Em vez de chamar o pai só para reuniões, chamá-lo para falar de cursos
para esse pai.
— A família de aluno de rede pública em geral
participa pouco. O problema são as condições de participação, que afetam
a qualidade dela. A escola tem de melhorá-las — afirma Daniel Cara,
coordenador da Campanha Nacional pelo Direito à Educação. — Estudos
mostram que o chamado efeito-família tem peso similar no aprendizado ao
do efeito-escola. Mas, no Brasil, o efeito-família tem um obstáculo, a
baixa escolaridade de boa parte das famílias. Aí, a escola é que tem de
ser a diferença. No bairro Jockey, em São Gonçalo, Região
Metropolitana do Rio, o modo que a Escola Estadual Professora Odyssea
Silveira de Siqueira encontrou para atrair a família foi, além das
tradicionais reuniões de pais, chamar para palestras sobre temas como
drogas e gravidez; e para comemorações como desfiles ou o aniversário da
escola. No início de 2011, quando o colégio ficou sem diretor por
alguns meses, pais de alunos chegaram a se reunir para ajudar na limpeza
e na manutenção do espaço.
— Não adianta a escola ser bilíngue se
a família não mostra ao filho o valor de ter um projeto de vida. E a
escola, em regiões como a nossa, precisa também educar os pais para isso
— diz a professora de Ciências Marcele Kloper Balado, coordenadora do
projeto Os Pais na Escola, criado há um ano no Odyssea. — Chamar o
pai só para reclamar do filho não funciona. Tem de saber como chamar
esse pai — acrescenta o diretor do colégio, Carlos José Pestana Moreira,
destacando a melhora dos resultados da escola nas provas do Saerj em
2011, ficando acima das notas médias do estado.
Mãe
de dois alunos do Odyssea, a dona de casa Joelma de Lima, que estudou
até a antiga 3 série primária, diz que aprendeu a fazer o casal de
filhos explicar para ela o dever de casa: — Explicaram raiz
quadrada, que para mim era coisa do outro mundo, e uma coisa de ciência
que gostei muito, sobre evolução do ser humano. Se deixar as criança por
ela mesma, ainda mais a mais velha, não vai estudar como deveria — diz
Joelma, concordando que não há pai ou mãe que goste de só ouvir falarem
mal do filho. — Fico mais tranquila, porque não chamam só nesses
momentos. A resposta "Carência de infraestrutura física e
pedagógica da escola" recebeu apenas 28% da concordância dos professores
no levantamento da Prova Brasil. Mas, para Danilo Serafim, professor de
Sociologia da rede estadual do Rio e coordenador geral do Sindicato dos
Professores do Estado do Rio (Sepe), esse é um dos principais itens que
demonstram que o culpado não é nem o pai nem o professor:
— É o
sistema educacional. As políticas educacionais, que não põem contraturno
nas escolas, laboratórios... Estive numa escola de Valença
recentemente, e, quando chove, o professor tem de levar os alunos para o
banheiro, o único lugar onde não chove lá dentro. É claro que há
diferença do aluno de uma família que participa para um que tem família
ausente. Mas estou perplexo com o fato de a maioria dos professores ter
respondido que a causa está nos pais. Se o professor ficar apontando
dedo para a família, e a família, para o professor, os reais
responsáveis só vão ficar assistindo a isso de camarote.
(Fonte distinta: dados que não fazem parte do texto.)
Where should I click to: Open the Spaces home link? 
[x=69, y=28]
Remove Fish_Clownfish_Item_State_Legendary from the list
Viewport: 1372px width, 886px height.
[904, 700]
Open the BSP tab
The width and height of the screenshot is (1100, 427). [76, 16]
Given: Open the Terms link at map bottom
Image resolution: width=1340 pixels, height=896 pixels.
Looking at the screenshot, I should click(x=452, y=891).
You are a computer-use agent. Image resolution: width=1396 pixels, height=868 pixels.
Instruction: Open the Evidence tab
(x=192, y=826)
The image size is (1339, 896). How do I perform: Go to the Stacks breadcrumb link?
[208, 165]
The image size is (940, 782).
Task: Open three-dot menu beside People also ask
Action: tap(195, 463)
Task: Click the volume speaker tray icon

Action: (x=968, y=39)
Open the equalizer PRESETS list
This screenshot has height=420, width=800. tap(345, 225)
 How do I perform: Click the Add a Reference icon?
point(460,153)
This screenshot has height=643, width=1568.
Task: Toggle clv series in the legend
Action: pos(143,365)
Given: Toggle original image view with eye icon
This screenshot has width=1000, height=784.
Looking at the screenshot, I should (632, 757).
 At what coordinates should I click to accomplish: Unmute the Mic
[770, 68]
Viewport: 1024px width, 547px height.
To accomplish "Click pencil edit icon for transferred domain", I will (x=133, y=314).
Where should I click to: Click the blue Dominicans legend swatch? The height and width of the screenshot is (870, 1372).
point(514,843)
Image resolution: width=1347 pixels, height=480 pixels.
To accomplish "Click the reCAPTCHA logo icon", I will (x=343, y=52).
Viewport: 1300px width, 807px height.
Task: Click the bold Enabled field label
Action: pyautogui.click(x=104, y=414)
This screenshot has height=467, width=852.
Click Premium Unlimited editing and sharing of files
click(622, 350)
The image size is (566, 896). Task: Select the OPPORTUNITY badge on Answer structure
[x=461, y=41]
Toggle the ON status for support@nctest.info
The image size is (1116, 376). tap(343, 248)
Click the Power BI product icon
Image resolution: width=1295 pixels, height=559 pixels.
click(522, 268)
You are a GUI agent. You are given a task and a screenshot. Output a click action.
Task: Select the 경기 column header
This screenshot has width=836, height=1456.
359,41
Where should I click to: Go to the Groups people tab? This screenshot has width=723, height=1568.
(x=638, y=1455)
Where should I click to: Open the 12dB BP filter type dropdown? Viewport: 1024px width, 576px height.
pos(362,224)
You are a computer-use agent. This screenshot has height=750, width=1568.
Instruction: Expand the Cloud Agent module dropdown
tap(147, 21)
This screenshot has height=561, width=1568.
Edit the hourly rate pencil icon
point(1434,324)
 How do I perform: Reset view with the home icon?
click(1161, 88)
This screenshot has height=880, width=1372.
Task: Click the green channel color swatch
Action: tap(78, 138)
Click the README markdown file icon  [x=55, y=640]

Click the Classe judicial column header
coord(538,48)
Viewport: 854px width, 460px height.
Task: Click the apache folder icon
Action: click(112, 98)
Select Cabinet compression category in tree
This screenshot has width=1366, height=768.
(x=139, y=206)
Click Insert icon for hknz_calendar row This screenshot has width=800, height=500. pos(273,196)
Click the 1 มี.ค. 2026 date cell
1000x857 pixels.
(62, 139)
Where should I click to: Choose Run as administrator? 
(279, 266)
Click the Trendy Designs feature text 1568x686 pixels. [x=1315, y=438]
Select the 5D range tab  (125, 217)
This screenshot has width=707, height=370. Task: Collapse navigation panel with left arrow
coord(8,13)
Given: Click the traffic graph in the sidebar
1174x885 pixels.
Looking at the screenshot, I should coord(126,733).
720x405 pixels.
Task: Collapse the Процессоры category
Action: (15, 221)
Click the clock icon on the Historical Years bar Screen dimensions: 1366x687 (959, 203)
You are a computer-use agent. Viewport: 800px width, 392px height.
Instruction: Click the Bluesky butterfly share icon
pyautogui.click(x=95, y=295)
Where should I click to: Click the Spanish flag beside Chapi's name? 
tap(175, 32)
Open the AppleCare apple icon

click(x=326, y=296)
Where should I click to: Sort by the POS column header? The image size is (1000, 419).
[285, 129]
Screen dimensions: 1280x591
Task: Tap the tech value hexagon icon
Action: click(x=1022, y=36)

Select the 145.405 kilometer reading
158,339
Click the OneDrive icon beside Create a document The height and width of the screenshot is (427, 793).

Comento: Os tempos atuais apresentam uma realidade pedagógica voltada para o estímulo à pesquisa. Viramos as páginas do professor onisciente, onipresente e onipotente. A própria atuação assertiva exercida pela rede mundial de computadores, seus mecanismos de pesquisa e suas redes sociais convida toda a comunidade escolar, composta de escola, alunos e responsáveis, a uma parceria pautada no diálogo, no acompanhamento e no respeito incondicional. Respondendo à pergunta formulada no título do post, o fracasso escolar, causas e consequências são responsabilidade de todos esses atores aqui citados. Mãos à obra por uma educação conscientemente compartilhada, que busque a projeção dos educadores, a auto-realização dos educandos e a segurança social que a família será beneficiária.